━━━━━ Document passage ━━━━━
Writer-director Danny Madden’s “Beast Beast” clatters to life with organic percussion: a stick rat-a-tatting against an iron fence, a skateboard scraping on concrete, a rifle pinging bullets against a defenseless tin plate. Together, these sounds combine into jazz, despite the discordance of the three teens making such a ruckus. Krista (Shirley Chen), the stick thwacker, is a squeaky-perfect theater geek strolling through the suburbs. Nito (Jose Angeles), the skater, sleeps on a mattress on the floor when his father deigns to let him in the apartment. And recently graduated gun-nut Adam (played by Will Madden, the director’s younger brother) is frustrated that his target-shooting videos are only getting 46 views – exponentially less than he needs to convince his parents that he’s got a real job.
What connects them is a need to be seen, accepted and applauded. Throw a spitball at any fellow Panther classmate, and they’ll feel the same. Krista, Nito and Adam are universal in their ordinariness, even in how each performs for the internet hoping to become exceptional.
When the image-conscious trio eventually – finally – intersect, it’s a fluke. “Beast Beast’s” plot twist is a swing at gravitas that disrupts the balance of Madden’s naturalistic character study. This is the way teen life is, Madden says, until suddenly the film accelerates from reality to sensationalism, and trades humanity for pulp. Even in the noir climax, “Beast Beast’s” ideas about validation and integrity are worth a grapple. If only the film’s own self-identity was more grounded.
━━━━━
Work task 1:
Answer these questions about the film review:
(a) Who plays Adam?
(b) How many views are Adam's target-shooting videos getting?
(c) According to the review, what does the plot twist disrupt?
The review above and the entries below are separate and unrelated.
━━━━━ Excerpted data ━━━━━
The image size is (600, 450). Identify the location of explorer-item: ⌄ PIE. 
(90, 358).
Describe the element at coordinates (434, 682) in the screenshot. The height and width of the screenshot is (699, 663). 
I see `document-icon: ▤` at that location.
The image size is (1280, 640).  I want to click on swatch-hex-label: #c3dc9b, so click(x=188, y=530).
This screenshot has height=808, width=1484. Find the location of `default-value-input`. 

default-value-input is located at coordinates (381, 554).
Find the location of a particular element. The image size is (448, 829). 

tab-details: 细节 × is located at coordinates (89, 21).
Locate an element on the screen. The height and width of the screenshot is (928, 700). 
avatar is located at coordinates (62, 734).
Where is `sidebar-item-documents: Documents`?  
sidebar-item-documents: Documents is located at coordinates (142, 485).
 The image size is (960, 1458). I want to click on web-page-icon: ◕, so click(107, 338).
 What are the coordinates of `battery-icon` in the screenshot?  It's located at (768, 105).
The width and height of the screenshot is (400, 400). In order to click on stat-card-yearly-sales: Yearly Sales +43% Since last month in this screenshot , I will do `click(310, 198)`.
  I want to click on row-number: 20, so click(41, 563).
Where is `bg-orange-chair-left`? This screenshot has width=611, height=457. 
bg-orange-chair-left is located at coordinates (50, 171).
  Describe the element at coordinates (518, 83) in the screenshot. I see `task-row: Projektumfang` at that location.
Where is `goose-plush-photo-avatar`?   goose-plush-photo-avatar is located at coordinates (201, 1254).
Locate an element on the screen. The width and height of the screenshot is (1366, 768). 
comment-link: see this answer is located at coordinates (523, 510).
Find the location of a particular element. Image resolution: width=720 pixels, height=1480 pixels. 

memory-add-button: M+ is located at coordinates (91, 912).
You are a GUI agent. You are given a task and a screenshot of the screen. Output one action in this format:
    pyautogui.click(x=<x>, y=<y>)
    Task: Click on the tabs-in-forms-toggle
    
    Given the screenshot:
━━━━━
Work task 2: Reproduce the entries word for word, from the line holding "The image size is (1280, 640)." through the end of the entries, both ends included.

Answer box 1:
(a) Will Madden, the director's younger brother.
(b) 46 views.
(c) The balance of Madden's naturalistic character study.

Answer box 2:
The image size is (1280, 640).  I want to click on swatch-hex-label: #c3dc9b, so click(x=188, y=530).
This screenshot has height=808, width=1484. Find the location of `default-value-input`. 

default-value-input is located at coordinates (381, 554).
Find the location of a particular element. The image size is (448, 829). 

tab-details: 细节 × is located at coordinates (89, 21).
Locate an element on the screen. The height and width of the screenshot is (928, 700). 
avatar is located at coordinates (62, 734).
Where is `sidebar-item-documents: Documents`?  
sidebar-item-documents: Documents is located at coordinates (142, 485).
 The image size is (960, 1458). I want to click on web-page-icon: ◕, so click(107, 338).
 What are the coordinates of `battery-icon` in the screenshot?  It's located at (768, 105).
The width and height of the screenshot is (400, 400). In order to click on stat-card-yearly-sales: Yearly Sales +43% Since last month in this screenshot , I will do `click(310, 198)`.
  I want to click on row-number: 20, so click(41, 563).
Where is `bg-orange-chair-left`? This screenshot has width=611, height=457. 
bg-orange-chair-left is located at coordinates (50, 171).
  Describe the element at coordinates (518, 83) in the screenshot. I see `task-row: Projektumfang` at that location.
Where is `goose-plush-photo-avatar`?   goose-plush-photo-avatar is located at coordinates (201, 1254).
Locate an element on the screen. The width and height of the screenshot is (1366, 768). 
comment-link: see this answer is located at coordinates (523, 510).
Find the location of a particular element. Image resolution: width=720 pixels, height=1480 pixels. 

memory-add-button: M+ is located at coordinates (91, 912).
You are a GUI agent. You are given a task and a screenshot of the screen. Output one action in this format:
    pyautogui.click(x=<x>, y=<y>)
    Task: Click on the tabs-in-forms-toggle
    
    Given the screenshot:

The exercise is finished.